Mandarins in Greenlane and feijoas in Glen Eden; if you only knew where to look you would find plenty of produce going begging in Auckland City.

Now an initiative started by an ecologically minded local is encouraging New Zealanders to use food resources that would otherwise go to waste.

Three months ago Otahuhu resident Michael Brenndorfer set up the New Zealand fruit and food share map after reading about similar projects in the United States.

Using Googlemaps, he created an interactive map showing people where they could find food growing in the city and invited them to add spots they knew of. There are about 40 plants marked on the map, with notes about harvest times and locations.

Mr Brenndorfer created a Facebook group to advertise the concept and it didn't take long for other towns and cities to catch on.

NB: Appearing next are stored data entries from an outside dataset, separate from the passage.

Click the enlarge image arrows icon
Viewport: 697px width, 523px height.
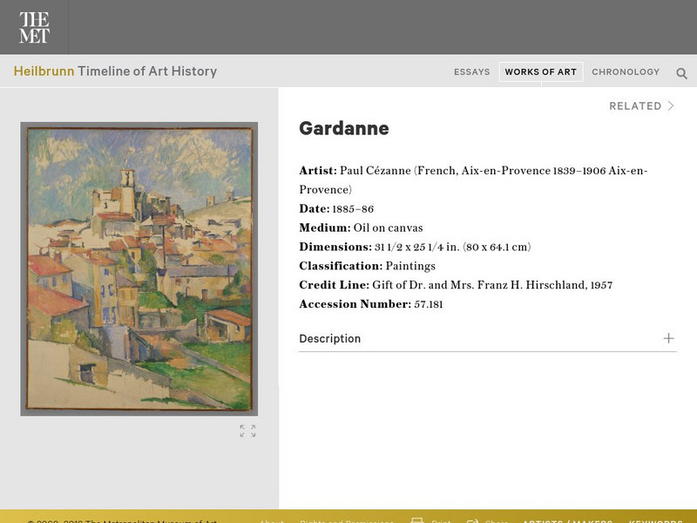pos(247,431)
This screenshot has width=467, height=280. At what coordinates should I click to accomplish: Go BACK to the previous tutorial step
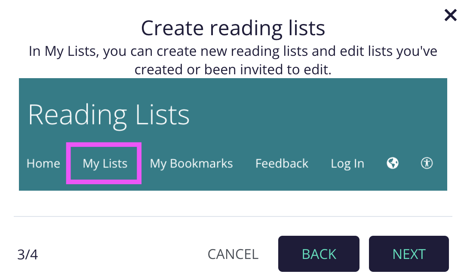pos(319,254)
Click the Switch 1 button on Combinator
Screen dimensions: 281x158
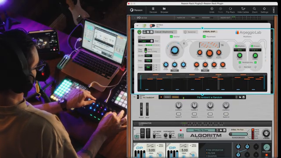coord(178,114)
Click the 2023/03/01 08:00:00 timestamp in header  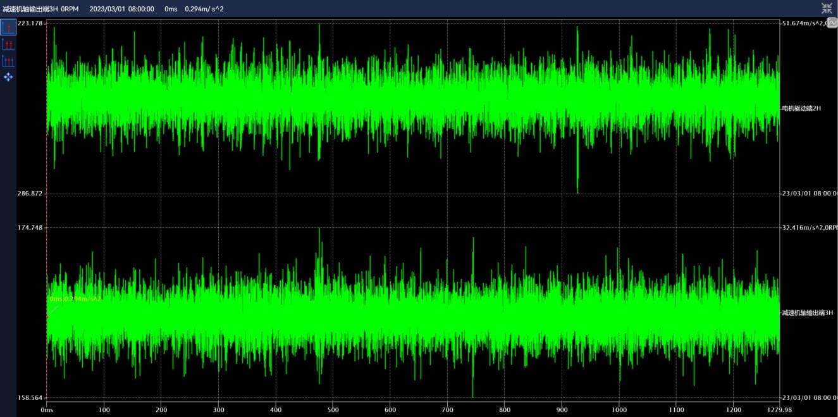[121, 9]
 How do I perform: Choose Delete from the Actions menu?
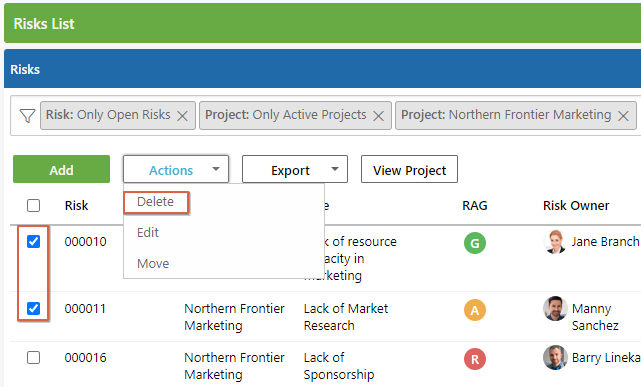(x=156, y=202)
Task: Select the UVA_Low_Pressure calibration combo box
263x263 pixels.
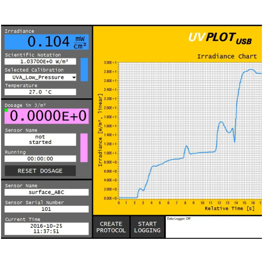Action: pos(41,77)
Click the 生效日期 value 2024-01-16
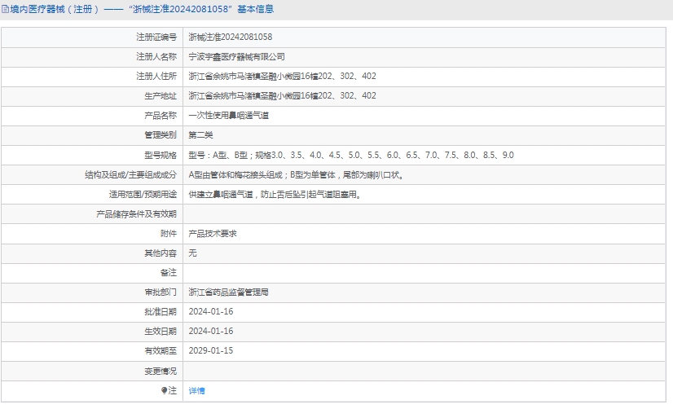 (x=210, y=331)
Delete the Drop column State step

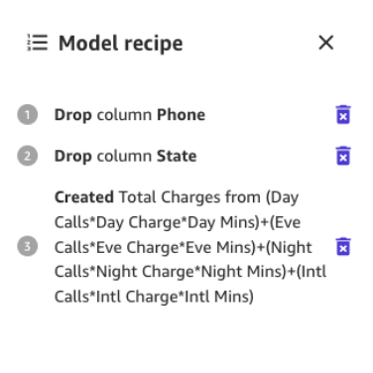343,156
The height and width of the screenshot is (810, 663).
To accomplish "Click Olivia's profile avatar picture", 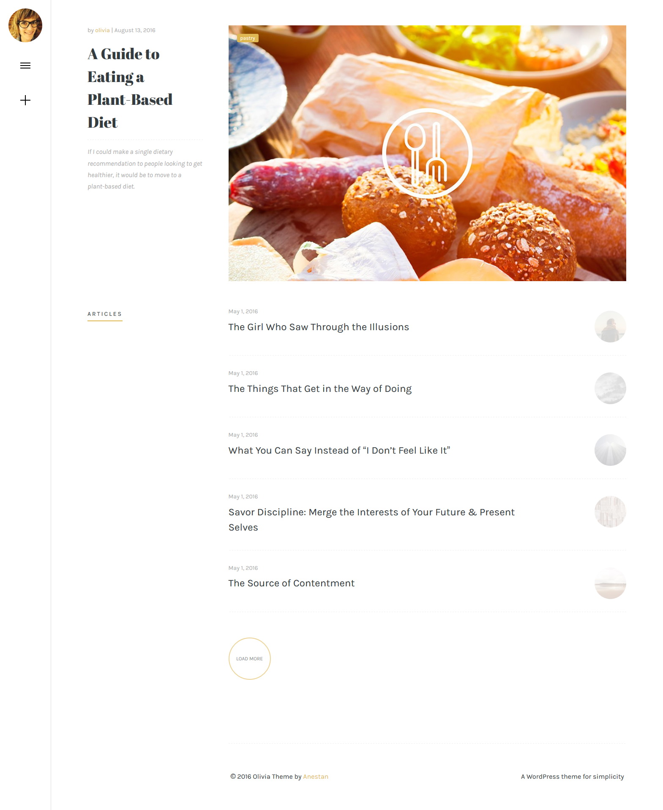I will tap(25, 25).
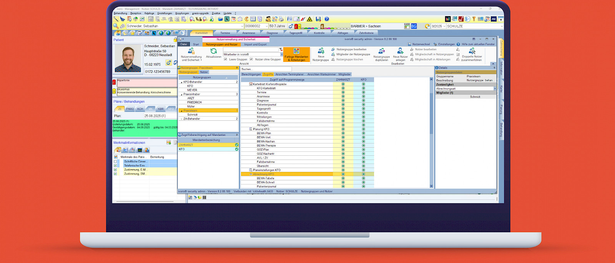Click the Nutzerwechsel button
The image size is (615, 263).
[x=419, y=44]
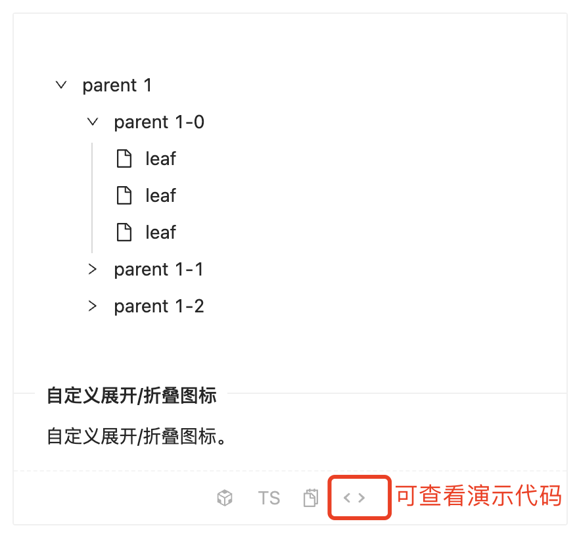Select the parent 1-0 tree label

click(159, 122)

Now there are listings ranging from wild fennel in Greymouth to blackberries in Dunedin.

Mr Brenndorfer describes himself as being concerned about sustainability and eco issues and says there's a lot of food available within the city that gets wasted.

He says he would like to get to the point where he is approaching people with plentiful fruit trees on their property to see if they would be willing to share the spoils.

"The map is kind of running itself but there is definitely scope for expanding, too.

"My dream would be to do a flyer-drop asking people to join the network and to start having a regular banquet using foraged foods."

Mr Brenndorfer founded the University of Auckland's Sustainability Network and is currently involved in setting up an organic food co-op for students and an on-site veggie garden. He says it was a slow and painful process to get permission but the group have been offered a spot near the business school.

He says he is interested in ways people can grow and forage their own food and the garden will be a teaching tool and an example of urban agriculture in the city.

On Thursdays at the University of Auckland, Mr Brenndorfer serves a vegan lunch to a diverse group of about 180 students.

Huge cauldrons of food are prepared in a catering caravan at Mr Brenndorfer's home and the sugar cane plates and corn-starch plates go straight onto his compost heap.

Every square metre of the Otahuhu property is dedicated to vegetable patches, composting systems and a couple of greenhouses. Standing knee-deep in kale and broccoli, Mr Brenndorfer says his household hasn't had to buy vegetables for more than two years.

"If people are serious about reducing climate change and our emissions, the main area we need to look at is our diet and a vegetarian or vegan diet has the lowest carbon footprint."